Code for ACL2021 paper Consistency Regularization for Cross-Lingual Fine-Tuning.

Related tags

Deep LearningxTune
Overview

xTune

Code for ACL2021 paper Consistency Regularization for Cross-Lingual Fine-Tuning.

Environment

DockerFile: dancingsoul/pytorch:xTune

Install the fine-tuning code: pip install --user .

Data & Model Preparation

XTREME Datasets

  1. Create a download folder with mkdir -p download in the root of this project.
  2. manually download panx_dataset (for NER) [here][2], (note that it will download as AmazonPhotos.zip) to the download directory.
  3. run the following command to download the remaining datasets: bash scripts/download_data.sh The code of downloading dataset from XTREME is from [xtreme offical repo][1].

Note that we keep the labels in test set for easier evaluation. To prevent accidental evaluation on the test sets while running experiments, the code of [xtreme offical repo][1] removes labels of the test data during pre-processing and changes the order of the test sentences for cross-lingual sentence retrieval.

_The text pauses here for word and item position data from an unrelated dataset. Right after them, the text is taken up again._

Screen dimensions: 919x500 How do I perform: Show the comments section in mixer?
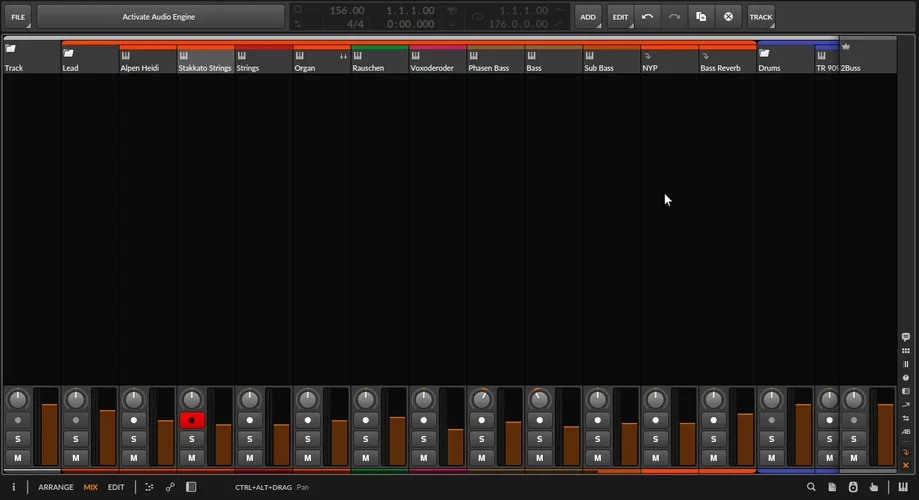tap(906, 338)
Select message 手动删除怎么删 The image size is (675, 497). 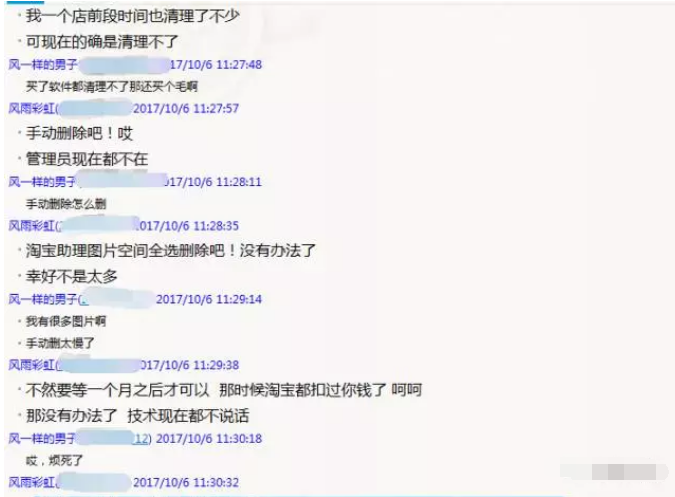[x=66, y=204]
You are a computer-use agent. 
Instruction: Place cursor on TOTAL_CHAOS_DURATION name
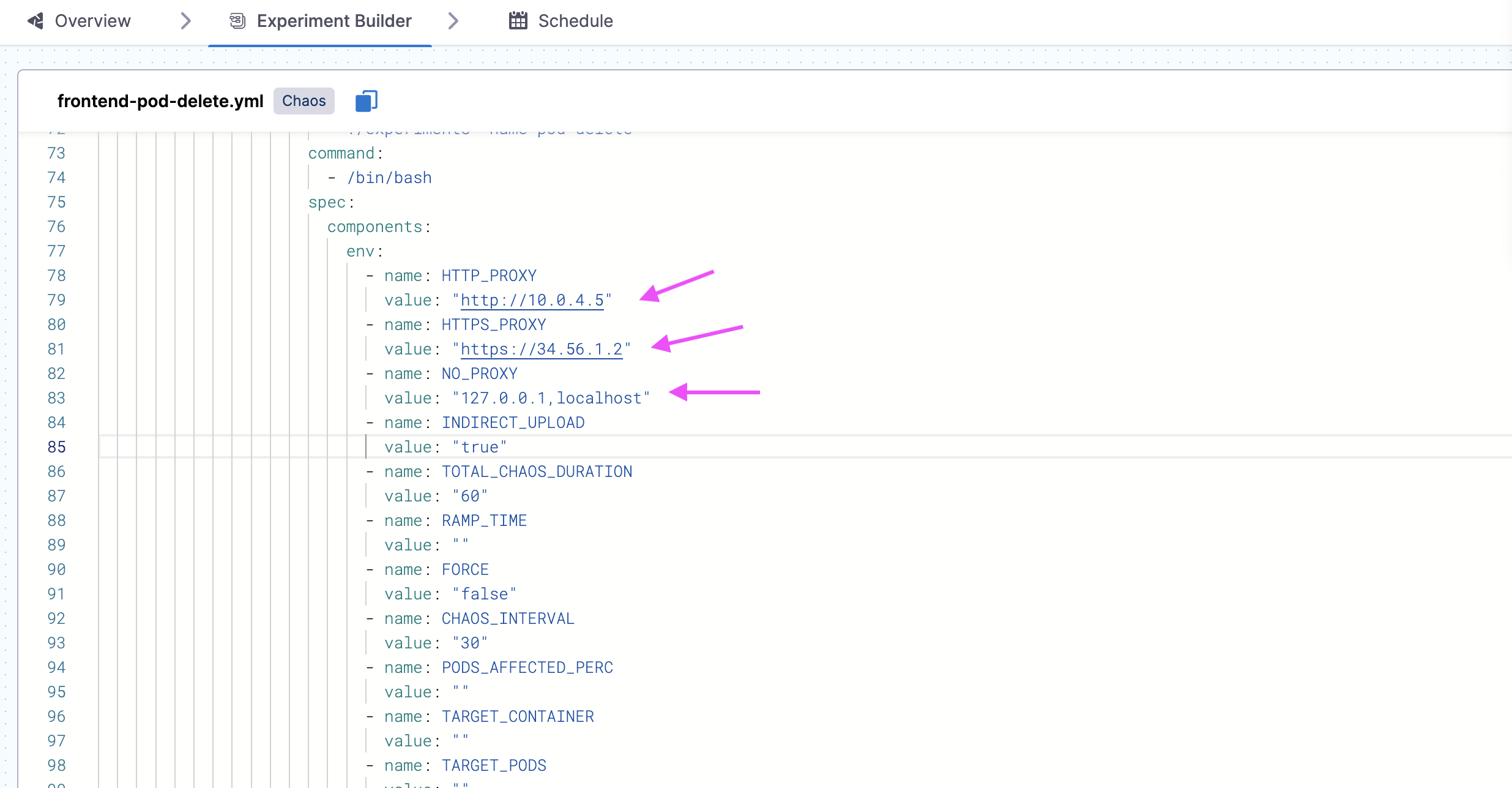pos(537,471)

Replace csv.writer(fout, delimiter='\t') with csv.writer(fout, delimiter='\t', quoting=csv.QUOTE_NONE, quotechar='') in utils_process.py if using XTREME official repo.

Translations

XTREME provides translations for SQuAD v1.1 (only train and dev), MLQA, PAWS-X, TyDiQA-GoldP, XNLI, and XQuAD, which can be downloaded from [here][3]. The xtreme_translations folder should be moved to the download directory.

The target language translations for panx and udpos are obtained with Google Translate, since they are not provided. Our processed version can be downloaded from [here][4]. It should be merged with the above xtreme_translations folder.

Bi-lingual dictionaries

We obtain the bi-lingual dictionaries from the [MUSE][6] repo. For convenience, you can download them from [here][7] and move it to the download directory, i.e., ./download/dicts.

Models

XLM-Roberta is supported. We utilize the [huggingface][5] format, which can be downloaded with bash scripts/download_model.sh.

Fine-tuning Usage

Our default settings were using Nvidia V100-32GB GPU cards. If there were out-of-memory errors, you can reduce per_gpu_train_batch_size while increasing gradient_accumulation_steps, or use multi-GPU training.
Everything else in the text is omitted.